In questo contesto il dibattito in corso sull’estensione della possibilità di un terzo mandato a Sindaci e Presidenti di Regione può sembrare un dettaglio. Non lo è, e va nella direzione sbagliata. In prima battuta può sembrare ragionevole pensare che non vi è motivo per non far continuare al medesimo posto di potere anche per un tempo molto lungo delle persone che sono brave e competenti. Questo ragionamento è però un falso amico. Le persone, proprio perché sono brave e competenti, vanno promosse a responsabilità ancora superiori, non confermate nel luogo dove sono. Per fare questo è necessario che vi sia un ricambio progressivo e continuo nella classe dirigente ed un meccanismo in base al quale gli spazi di potere si liberano con cadenza determinata e vengono rioccupati in base al merito.
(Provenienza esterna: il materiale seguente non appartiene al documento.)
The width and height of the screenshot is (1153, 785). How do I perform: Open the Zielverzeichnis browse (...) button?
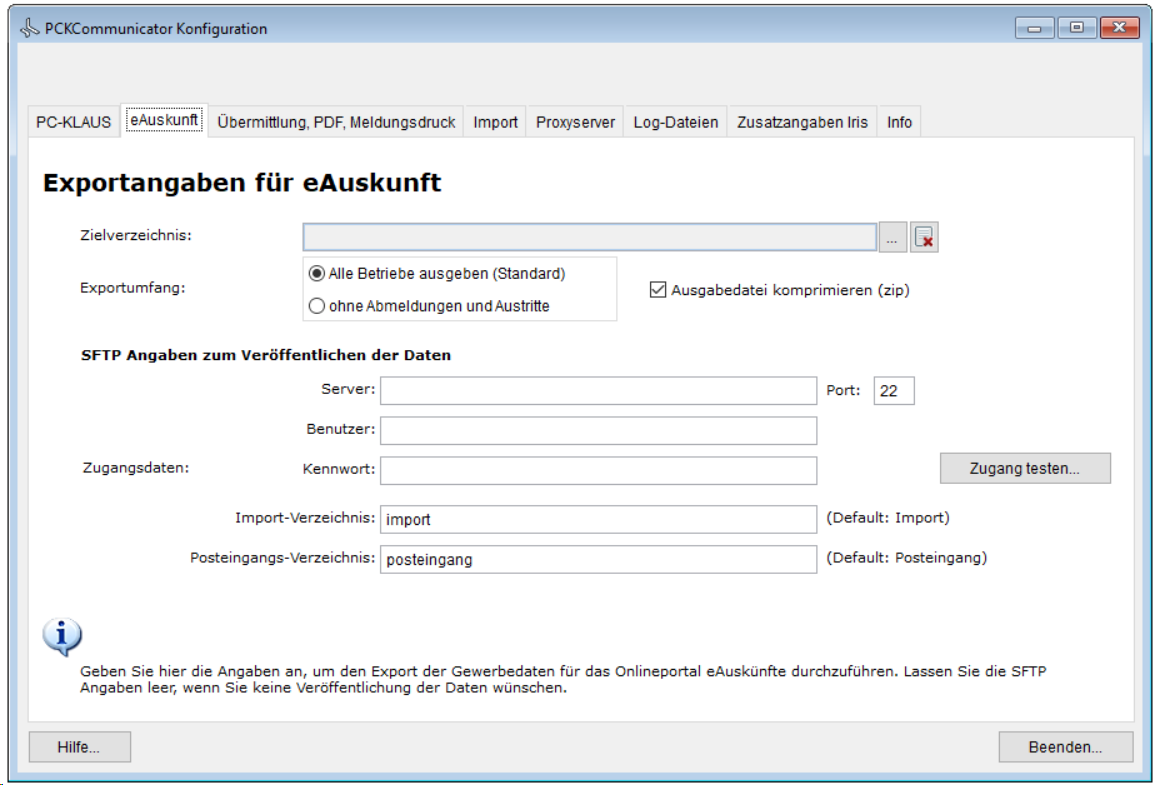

Questo ricambio meritocratico non accade però naturalmente. Il potere ha sempre la tendenza ad autoconsolidarsi. L’esercizio del potere, è inutile negarlo, dà piacere a chi lo esercita. Il potere, come raccontato nella saga del Signore degli anelli, quando lo conquisti, ti conquista (e poi nel tempo, forse, anche ti trasforma e ti consuma). Abbandonare volontariamente il potere è una cosa molto difficile. I casi infatti sono molto rari, al limite del leggendario. Il primo è stato il mitico Cincinnato, avvolto infatti da un alone di leggenda.
Nei tempi moderni fu George Washington negli Stati Uniti a rinunciare volontariamente ad un terzo mandato da Presidente. Nonostante l’ottimo esempio, anche lì è stato però alla fine necessario introdurre in Costituzione un limite esplicito dopo che durante la Seconda guerra mondiale il Presidente Roosevelt si presentò e vinse per una terza (e poi anche una quarta) volta le elezioni. Tutti siamo utili. Nessuno può e deve essere necessario. Sarebbe un rischio per tutti. Il potere che si consolida invecchia e, nel tempo, non è più pronto ad affrontare le sfide di un mondo nuovo.
Abbandonare il limite dei tre mandati è un errore. Dovremmo fare esattamente il contrario, inserendo il limite di mandato in Costituzione ed estenderlo, più in generale, anche a tutte le posizioni apicali della Pubblica Amministrazione, introducendo il principio che a nessuno deve essere possibile esercitare la medesima posizione di potere per un tempo eccessivo.
Siamo quasi 60 milioni. Ce lo possiamo permettere.